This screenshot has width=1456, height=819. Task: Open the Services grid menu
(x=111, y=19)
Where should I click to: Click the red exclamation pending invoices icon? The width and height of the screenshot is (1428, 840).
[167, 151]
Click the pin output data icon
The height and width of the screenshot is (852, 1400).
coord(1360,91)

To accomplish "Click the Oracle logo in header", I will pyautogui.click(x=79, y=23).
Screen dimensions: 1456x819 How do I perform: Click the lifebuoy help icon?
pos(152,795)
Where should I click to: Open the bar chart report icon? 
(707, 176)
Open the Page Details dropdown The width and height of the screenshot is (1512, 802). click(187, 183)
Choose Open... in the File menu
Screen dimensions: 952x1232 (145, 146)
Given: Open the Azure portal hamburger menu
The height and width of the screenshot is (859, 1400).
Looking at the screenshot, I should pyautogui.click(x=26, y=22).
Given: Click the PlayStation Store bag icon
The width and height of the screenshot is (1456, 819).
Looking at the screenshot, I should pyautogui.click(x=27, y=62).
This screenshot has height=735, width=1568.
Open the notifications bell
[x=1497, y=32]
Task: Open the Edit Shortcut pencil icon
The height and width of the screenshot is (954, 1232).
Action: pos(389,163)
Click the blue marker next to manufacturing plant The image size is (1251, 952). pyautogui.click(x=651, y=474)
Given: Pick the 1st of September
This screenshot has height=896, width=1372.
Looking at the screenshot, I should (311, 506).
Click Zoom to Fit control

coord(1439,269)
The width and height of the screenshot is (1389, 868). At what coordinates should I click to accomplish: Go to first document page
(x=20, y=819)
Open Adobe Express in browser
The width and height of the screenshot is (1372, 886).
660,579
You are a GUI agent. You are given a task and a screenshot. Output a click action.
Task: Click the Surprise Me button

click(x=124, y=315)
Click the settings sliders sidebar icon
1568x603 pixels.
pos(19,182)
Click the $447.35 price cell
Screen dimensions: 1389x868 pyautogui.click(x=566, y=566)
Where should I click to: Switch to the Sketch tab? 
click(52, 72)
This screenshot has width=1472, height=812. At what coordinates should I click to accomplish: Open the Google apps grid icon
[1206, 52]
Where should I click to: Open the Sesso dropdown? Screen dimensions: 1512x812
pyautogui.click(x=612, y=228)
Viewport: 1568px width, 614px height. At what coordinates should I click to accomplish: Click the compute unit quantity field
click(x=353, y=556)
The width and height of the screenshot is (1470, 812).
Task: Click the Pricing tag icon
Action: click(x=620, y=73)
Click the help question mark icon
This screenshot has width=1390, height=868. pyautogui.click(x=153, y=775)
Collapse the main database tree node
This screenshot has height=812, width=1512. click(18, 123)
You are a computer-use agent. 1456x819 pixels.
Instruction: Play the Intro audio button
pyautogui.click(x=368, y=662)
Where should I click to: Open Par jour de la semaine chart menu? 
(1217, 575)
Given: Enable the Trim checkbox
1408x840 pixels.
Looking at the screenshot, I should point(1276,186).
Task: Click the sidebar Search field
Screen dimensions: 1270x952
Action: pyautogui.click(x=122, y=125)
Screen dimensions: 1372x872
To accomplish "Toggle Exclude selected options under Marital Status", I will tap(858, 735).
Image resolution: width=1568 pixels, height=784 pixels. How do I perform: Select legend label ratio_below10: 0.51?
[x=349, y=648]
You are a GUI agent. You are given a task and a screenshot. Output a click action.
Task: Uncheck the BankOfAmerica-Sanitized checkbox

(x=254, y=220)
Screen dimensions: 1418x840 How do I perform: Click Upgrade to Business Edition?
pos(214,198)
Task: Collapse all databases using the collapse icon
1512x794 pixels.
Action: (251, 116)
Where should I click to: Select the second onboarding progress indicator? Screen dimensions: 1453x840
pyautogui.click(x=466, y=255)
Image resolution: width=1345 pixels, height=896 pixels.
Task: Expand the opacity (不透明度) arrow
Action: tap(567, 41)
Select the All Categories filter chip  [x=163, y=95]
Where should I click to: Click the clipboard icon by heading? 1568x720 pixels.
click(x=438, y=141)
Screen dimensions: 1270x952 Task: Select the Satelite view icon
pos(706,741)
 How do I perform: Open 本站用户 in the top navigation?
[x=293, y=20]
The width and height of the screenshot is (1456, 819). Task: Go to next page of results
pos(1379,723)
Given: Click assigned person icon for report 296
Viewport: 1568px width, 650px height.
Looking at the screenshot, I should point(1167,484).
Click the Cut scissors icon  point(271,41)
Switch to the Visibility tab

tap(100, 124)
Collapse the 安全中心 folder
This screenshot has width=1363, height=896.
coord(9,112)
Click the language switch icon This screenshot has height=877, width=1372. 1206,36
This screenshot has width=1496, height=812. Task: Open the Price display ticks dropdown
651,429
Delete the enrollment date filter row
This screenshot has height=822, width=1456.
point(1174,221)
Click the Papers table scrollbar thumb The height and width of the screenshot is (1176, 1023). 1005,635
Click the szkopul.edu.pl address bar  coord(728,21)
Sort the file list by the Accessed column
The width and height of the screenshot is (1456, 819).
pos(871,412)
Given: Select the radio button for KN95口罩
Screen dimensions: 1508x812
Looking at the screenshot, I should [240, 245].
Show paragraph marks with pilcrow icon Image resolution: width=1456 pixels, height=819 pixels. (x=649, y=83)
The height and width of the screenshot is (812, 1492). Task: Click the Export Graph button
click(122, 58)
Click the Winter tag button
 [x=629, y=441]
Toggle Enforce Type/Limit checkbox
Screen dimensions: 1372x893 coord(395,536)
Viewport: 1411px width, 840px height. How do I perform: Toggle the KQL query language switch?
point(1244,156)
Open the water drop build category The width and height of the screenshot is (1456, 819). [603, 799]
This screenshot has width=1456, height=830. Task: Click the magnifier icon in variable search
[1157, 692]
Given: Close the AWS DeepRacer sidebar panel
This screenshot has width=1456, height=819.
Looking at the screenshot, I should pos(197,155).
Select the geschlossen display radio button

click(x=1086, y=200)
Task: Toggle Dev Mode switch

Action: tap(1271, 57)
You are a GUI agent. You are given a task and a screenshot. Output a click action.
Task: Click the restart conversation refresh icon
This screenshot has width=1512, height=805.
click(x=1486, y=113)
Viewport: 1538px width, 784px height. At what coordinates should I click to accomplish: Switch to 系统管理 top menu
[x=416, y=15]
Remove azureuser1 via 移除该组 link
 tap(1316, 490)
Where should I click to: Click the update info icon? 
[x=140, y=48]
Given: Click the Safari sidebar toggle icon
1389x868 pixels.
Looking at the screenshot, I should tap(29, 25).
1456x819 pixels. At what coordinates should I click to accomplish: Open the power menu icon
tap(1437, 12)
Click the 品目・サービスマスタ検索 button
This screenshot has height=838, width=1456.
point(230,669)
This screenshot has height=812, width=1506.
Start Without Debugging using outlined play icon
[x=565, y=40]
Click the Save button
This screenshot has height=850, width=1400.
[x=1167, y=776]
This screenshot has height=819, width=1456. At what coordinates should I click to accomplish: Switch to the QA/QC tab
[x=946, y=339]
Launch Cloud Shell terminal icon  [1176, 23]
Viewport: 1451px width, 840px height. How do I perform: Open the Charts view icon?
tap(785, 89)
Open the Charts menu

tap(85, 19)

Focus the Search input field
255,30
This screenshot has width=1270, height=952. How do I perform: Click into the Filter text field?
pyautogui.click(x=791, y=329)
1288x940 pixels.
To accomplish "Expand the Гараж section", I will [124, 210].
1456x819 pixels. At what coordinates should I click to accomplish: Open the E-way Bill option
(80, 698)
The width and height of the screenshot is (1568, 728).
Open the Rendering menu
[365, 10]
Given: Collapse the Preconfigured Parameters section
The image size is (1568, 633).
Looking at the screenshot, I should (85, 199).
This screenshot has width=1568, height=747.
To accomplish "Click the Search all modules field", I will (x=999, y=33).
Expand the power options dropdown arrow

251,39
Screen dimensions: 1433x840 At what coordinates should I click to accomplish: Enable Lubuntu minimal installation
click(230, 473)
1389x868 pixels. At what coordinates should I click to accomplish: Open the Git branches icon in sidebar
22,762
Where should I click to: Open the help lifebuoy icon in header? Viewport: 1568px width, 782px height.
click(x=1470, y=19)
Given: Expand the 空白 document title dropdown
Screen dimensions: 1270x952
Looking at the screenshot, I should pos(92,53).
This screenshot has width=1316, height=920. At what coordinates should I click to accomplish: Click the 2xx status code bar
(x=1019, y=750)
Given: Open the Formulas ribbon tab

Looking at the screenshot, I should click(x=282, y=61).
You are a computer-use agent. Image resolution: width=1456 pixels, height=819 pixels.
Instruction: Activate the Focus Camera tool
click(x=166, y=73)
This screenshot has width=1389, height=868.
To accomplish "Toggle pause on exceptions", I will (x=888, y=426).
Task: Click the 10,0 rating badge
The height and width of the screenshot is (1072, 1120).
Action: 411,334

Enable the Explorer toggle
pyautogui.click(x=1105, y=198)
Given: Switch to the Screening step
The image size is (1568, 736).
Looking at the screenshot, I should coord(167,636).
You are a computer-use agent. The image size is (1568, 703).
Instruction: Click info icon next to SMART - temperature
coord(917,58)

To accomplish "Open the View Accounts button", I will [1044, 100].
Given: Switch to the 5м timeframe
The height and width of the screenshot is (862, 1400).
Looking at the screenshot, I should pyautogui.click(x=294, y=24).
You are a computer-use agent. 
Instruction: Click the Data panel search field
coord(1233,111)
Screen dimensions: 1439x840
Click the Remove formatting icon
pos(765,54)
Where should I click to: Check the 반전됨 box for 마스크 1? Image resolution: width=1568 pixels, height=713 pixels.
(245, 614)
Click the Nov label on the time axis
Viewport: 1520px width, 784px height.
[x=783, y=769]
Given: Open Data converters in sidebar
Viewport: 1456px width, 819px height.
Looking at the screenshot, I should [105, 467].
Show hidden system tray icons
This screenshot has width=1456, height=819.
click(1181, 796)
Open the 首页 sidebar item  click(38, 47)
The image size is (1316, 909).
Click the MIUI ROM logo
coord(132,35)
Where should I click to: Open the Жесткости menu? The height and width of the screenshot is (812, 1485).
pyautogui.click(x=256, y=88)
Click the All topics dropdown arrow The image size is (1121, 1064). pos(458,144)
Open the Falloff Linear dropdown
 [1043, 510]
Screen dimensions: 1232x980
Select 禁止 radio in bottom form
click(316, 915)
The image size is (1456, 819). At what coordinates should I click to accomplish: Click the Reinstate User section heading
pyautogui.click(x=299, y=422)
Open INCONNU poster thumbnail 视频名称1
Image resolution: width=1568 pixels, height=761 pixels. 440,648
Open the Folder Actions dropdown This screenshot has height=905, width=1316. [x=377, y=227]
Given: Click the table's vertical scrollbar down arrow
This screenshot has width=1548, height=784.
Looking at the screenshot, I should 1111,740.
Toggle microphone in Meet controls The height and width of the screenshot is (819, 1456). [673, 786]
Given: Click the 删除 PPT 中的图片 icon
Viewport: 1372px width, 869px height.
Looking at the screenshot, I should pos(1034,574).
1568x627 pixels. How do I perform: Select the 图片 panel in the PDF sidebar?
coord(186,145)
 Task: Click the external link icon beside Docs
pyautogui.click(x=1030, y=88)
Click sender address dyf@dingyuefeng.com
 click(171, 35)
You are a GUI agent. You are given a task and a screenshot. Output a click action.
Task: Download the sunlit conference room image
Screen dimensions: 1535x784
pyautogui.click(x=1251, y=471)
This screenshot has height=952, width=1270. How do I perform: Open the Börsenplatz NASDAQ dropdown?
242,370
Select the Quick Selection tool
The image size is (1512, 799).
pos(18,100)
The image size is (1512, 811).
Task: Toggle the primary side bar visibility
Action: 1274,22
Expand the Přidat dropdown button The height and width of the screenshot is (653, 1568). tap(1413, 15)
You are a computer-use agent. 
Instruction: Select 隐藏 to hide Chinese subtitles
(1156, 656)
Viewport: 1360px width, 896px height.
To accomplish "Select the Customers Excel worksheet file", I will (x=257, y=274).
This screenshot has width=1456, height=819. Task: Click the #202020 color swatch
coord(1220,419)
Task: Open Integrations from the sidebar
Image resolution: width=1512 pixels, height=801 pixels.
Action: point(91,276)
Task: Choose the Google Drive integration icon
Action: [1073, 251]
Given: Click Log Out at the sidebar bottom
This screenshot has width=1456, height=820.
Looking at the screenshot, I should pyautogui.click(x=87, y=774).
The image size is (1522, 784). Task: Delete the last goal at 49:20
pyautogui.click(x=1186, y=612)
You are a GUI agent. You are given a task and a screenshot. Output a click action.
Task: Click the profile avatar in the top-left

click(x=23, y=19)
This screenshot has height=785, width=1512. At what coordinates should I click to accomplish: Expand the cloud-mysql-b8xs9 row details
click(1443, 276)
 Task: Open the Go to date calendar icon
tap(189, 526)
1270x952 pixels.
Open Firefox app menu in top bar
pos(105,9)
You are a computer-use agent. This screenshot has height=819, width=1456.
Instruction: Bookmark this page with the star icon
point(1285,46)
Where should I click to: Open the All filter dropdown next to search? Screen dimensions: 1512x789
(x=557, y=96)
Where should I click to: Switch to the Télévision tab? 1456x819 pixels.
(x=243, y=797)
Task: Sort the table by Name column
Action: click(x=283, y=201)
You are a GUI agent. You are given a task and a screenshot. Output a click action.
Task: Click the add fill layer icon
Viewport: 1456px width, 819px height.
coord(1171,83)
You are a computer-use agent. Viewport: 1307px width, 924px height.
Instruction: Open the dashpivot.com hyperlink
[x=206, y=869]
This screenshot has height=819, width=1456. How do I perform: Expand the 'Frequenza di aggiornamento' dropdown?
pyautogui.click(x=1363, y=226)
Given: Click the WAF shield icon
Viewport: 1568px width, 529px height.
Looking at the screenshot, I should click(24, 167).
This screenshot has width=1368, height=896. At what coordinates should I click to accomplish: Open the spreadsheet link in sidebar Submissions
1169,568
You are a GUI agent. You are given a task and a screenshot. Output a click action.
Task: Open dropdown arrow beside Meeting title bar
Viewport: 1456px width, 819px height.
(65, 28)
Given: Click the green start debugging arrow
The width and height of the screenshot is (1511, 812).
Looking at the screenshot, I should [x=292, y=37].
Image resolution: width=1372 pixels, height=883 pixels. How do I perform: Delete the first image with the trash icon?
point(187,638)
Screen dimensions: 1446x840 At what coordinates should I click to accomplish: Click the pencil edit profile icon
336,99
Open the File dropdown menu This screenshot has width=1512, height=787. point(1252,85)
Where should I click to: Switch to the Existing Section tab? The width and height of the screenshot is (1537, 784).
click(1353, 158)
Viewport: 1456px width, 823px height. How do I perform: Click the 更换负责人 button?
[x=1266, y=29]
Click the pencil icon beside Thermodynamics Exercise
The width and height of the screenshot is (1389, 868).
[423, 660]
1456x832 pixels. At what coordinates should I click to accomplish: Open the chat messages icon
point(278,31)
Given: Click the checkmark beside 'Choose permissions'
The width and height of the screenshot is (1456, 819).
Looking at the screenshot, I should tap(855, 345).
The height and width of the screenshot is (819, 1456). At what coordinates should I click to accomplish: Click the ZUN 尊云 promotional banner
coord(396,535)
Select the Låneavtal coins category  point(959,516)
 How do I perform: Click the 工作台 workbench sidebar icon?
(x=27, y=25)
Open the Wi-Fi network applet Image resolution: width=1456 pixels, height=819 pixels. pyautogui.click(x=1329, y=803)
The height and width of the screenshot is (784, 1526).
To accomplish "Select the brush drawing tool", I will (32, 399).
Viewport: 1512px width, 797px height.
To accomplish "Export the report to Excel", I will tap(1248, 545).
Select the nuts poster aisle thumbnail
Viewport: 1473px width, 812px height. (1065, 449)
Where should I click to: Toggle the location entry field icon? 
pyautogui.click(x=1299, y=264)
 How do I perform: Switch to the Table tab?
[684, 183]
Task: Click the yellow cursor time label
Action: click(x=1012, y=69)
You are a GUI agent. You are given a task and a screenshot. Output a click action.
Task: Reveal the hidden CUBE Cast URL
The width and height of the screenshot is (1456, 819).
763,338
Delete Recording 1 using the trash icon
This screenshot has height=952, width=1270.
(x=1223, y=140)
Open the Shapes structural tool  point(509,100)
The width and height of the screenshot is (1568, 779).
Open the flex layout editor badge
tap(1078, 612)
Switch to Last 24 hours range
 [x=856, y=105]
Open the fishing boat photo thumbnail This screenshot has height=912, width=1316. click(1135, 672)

+++

WHAT YOU ARE ASKED TO DO: Report how many lines of the data contain the word "Excel", using the number alone.

SOLUTION FOR THIS EXERCISE: 2